Unsere Toten in Afghanistan

Für Christian Klemm hat der Westen eine Mitschuld an den verhungerten Kindern am Hindukusch

Die Lage ist verheerend: Dutzende Kinder sind in jüngster Vergangenheit in Afghanistan verhungert. Insgesamt ist nach Angaben der Vereinten Nationen ein Drittel der örtlichen Bevölkerung von Hunger bedroht. Ohne humanitäre Hilfe wird die Hälfte der unter Fünfjährigen im kommenden Jahr an Hunger leiden. Doch wer sich nun von den ersten Hungertoten überrascht gibt, der hat sich entweder in den vergangenen Jahren nicht mit der Entwicklung vor Ort beschäftigt oder er lügt. Denn die Katastrophe hat sich angekündigt. Zuletzt schlug die Welthungerhilfe Mitte August Alarm: Am Hindukusch hätten rund 18,4 Millionen Menschen nicht genug zu essen. Experten warnten, dass sowohl durch die Dürre als auch die anhaltenden Kämpfe die diesjährige Ernte gering ausfallen würde.

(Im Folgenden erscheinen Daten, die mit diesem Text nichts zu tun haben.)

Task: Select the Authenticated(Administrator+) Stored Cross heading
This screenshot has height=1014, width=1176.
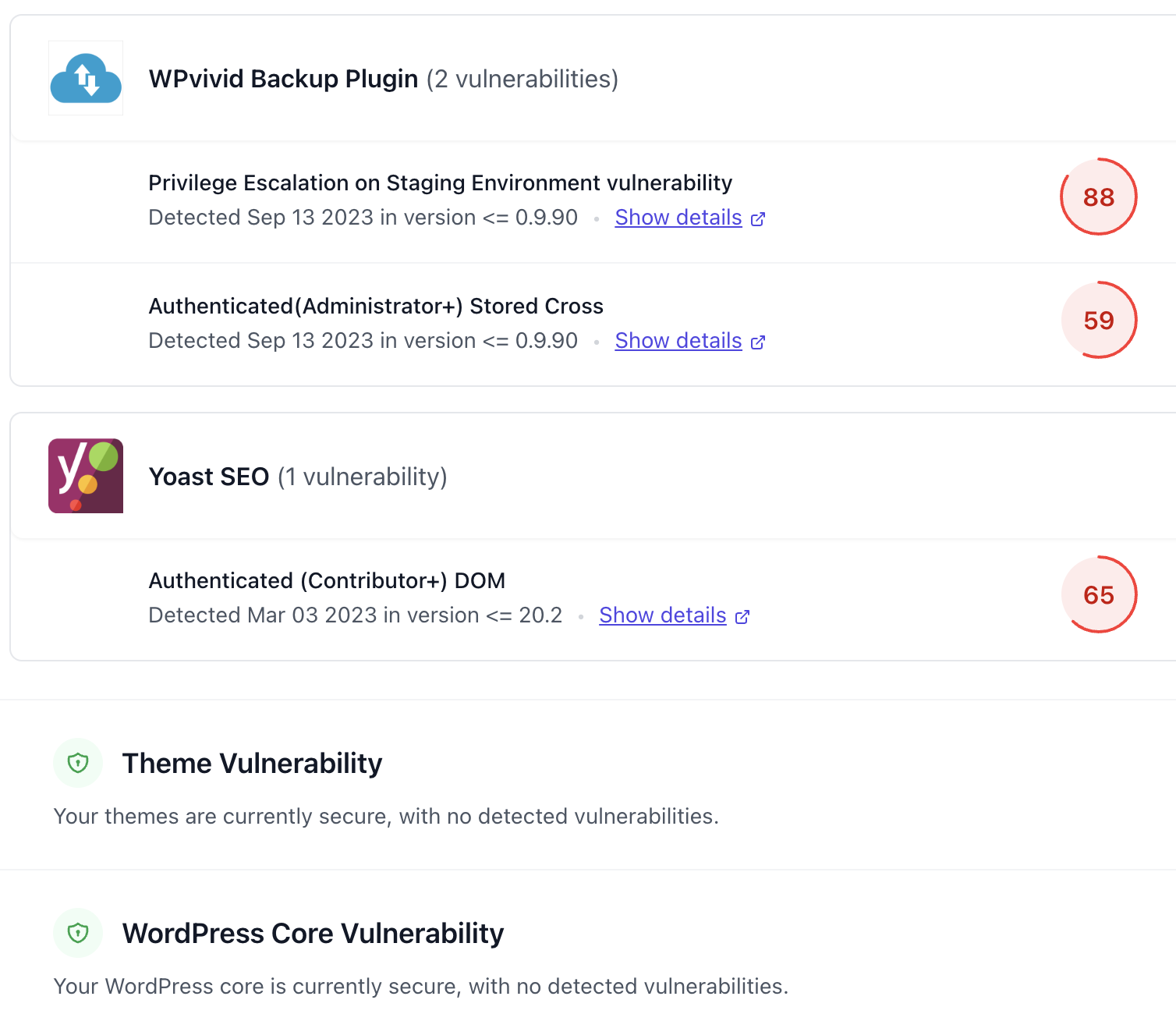Action: [x=376, y=306]
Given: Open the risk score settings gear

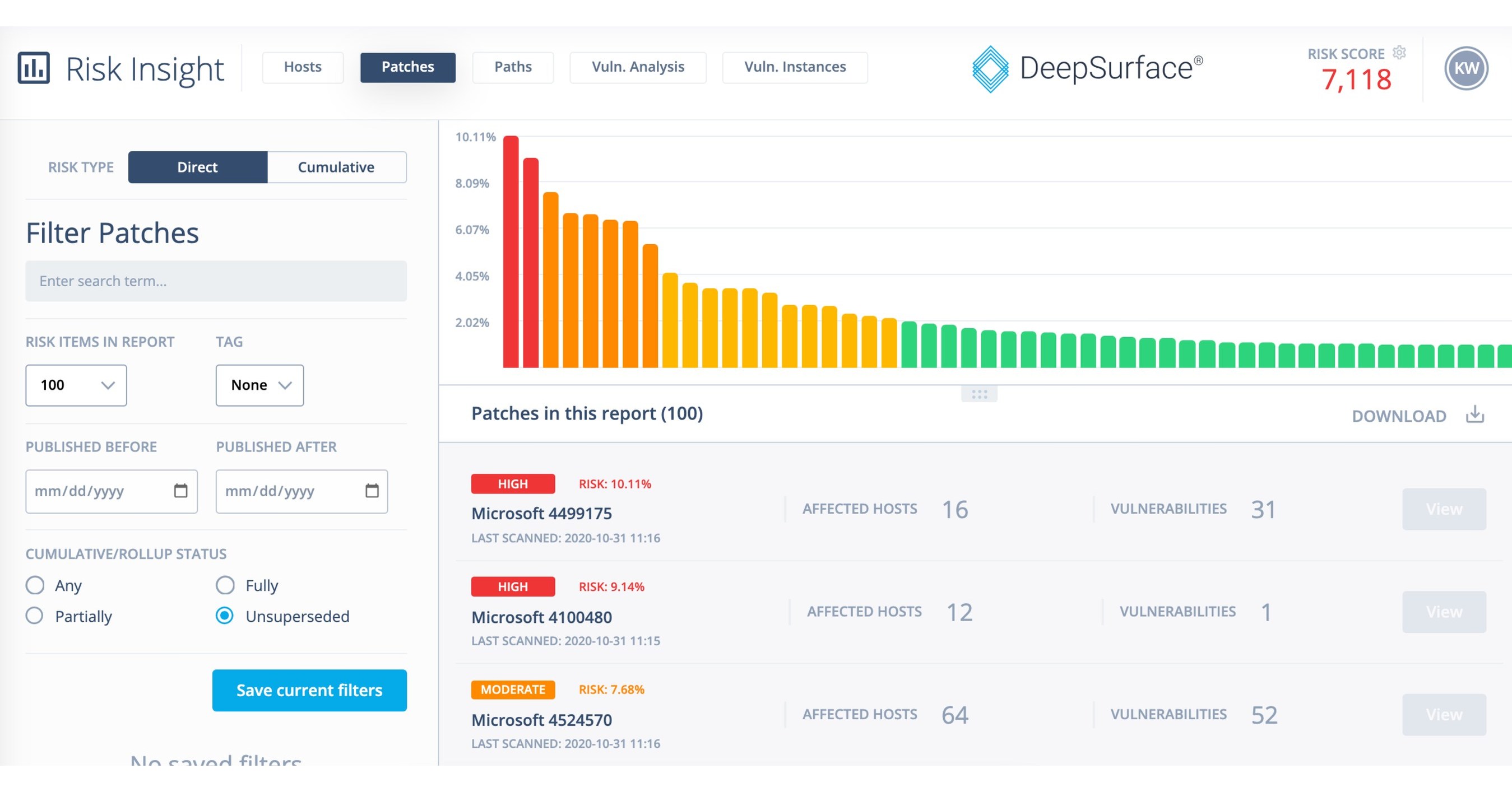Looking at the screenshot, I should (x=1399, y=52).
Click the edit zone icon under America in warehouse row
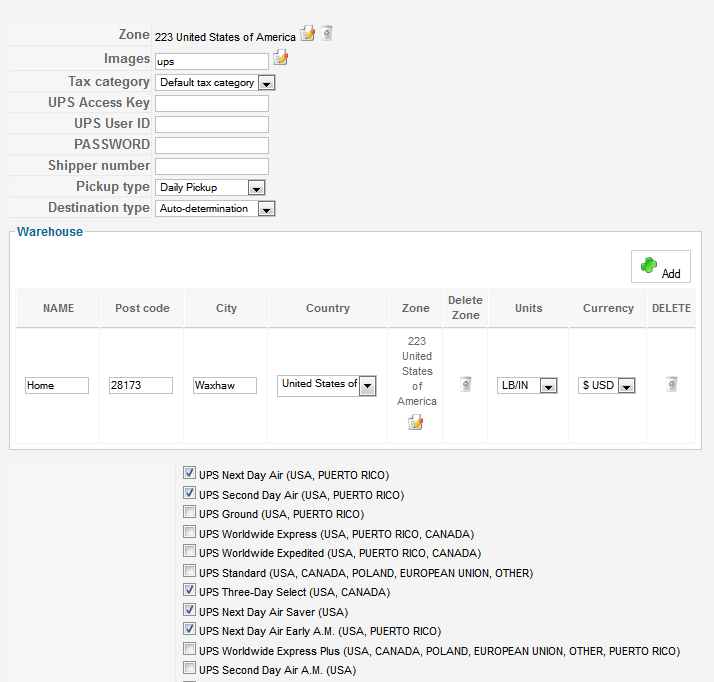Image resolution: width=714 pixels, height=682 pixels. tap(415, 422)
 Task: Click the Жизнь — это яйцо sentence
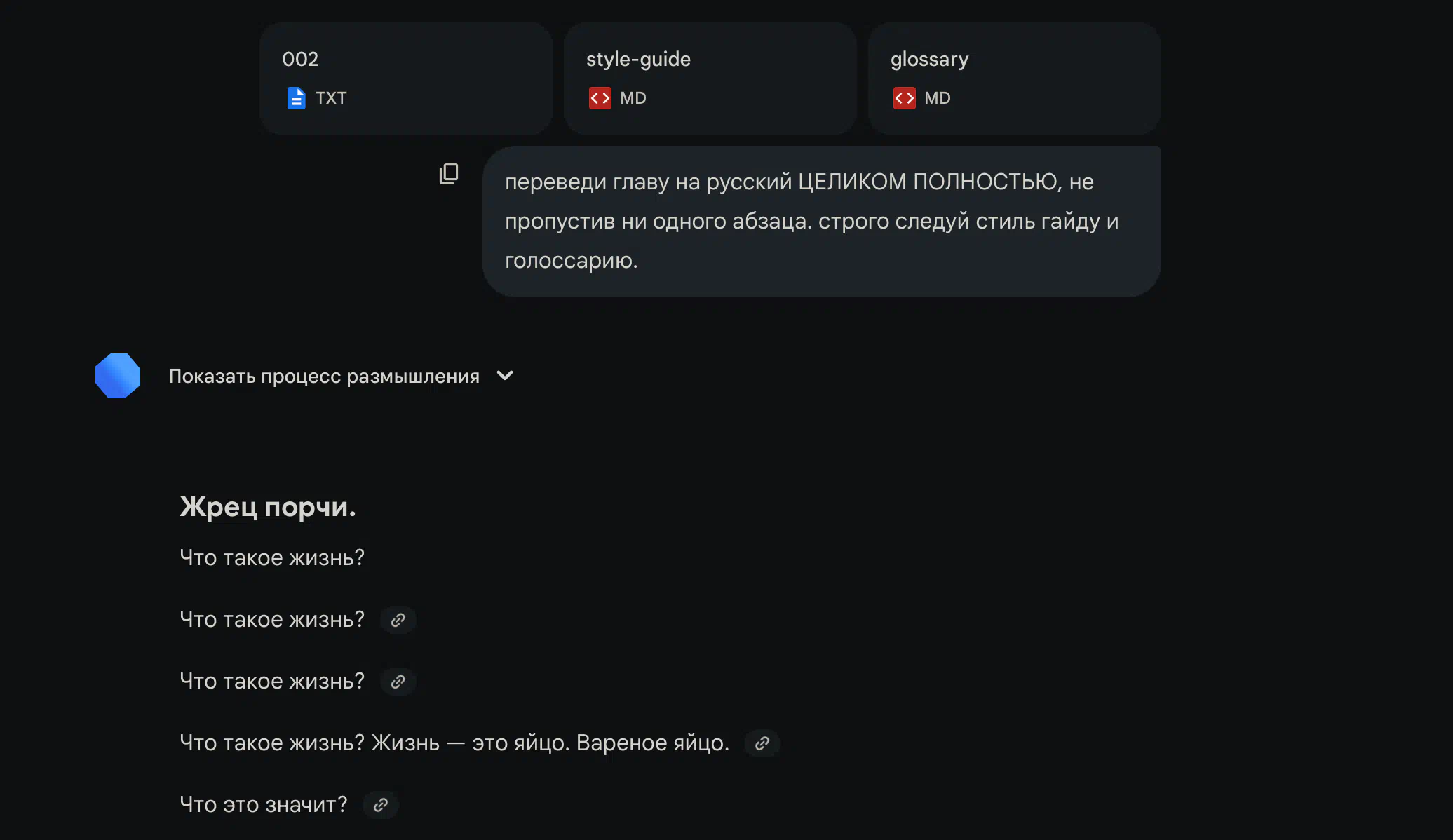550,743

Zu tragen haben diese Situation vor allem Frauen: Sie leben als Witwen oft allein mit ihren Kindern, je nachdem, was die örtlichen Machthaber anordnen, ist es für diese Frauen schwierig, das Haus zu verlassen. Viele wissen nicht, wie sie Essen bezahlen sollen oder können wegen großer Entfernungen den nächsten Markt nicht erreichen. Staatliche Hilfen und Lebensmittelverteilungen durch die Vereinten Nationen sind für viele Dörfer eingestellt worden.

Seit rund 20 Jahren ist die Bevölkerung Afghanistans um fast 50 Prozent auf geschätzte 39,8 Millionen gewachsen. Gleichzeitig kann die eigene Nahrungsmittelproduktion diesen Anstieg nicht ansatzweise decken. Das ist den westlichen Staaten bewusst. Schließlich haben sich ihre Soldaten, Diplomaten und Politiker zwei Jahrzehnte lang vor Ort herumgetrieben. Wenn jetzt also Menschen den Hungertot sterben, dann sind die Nato-Länder dafür mit verantwortlich. Die Toten Afghanistans sind auch unsere Toten.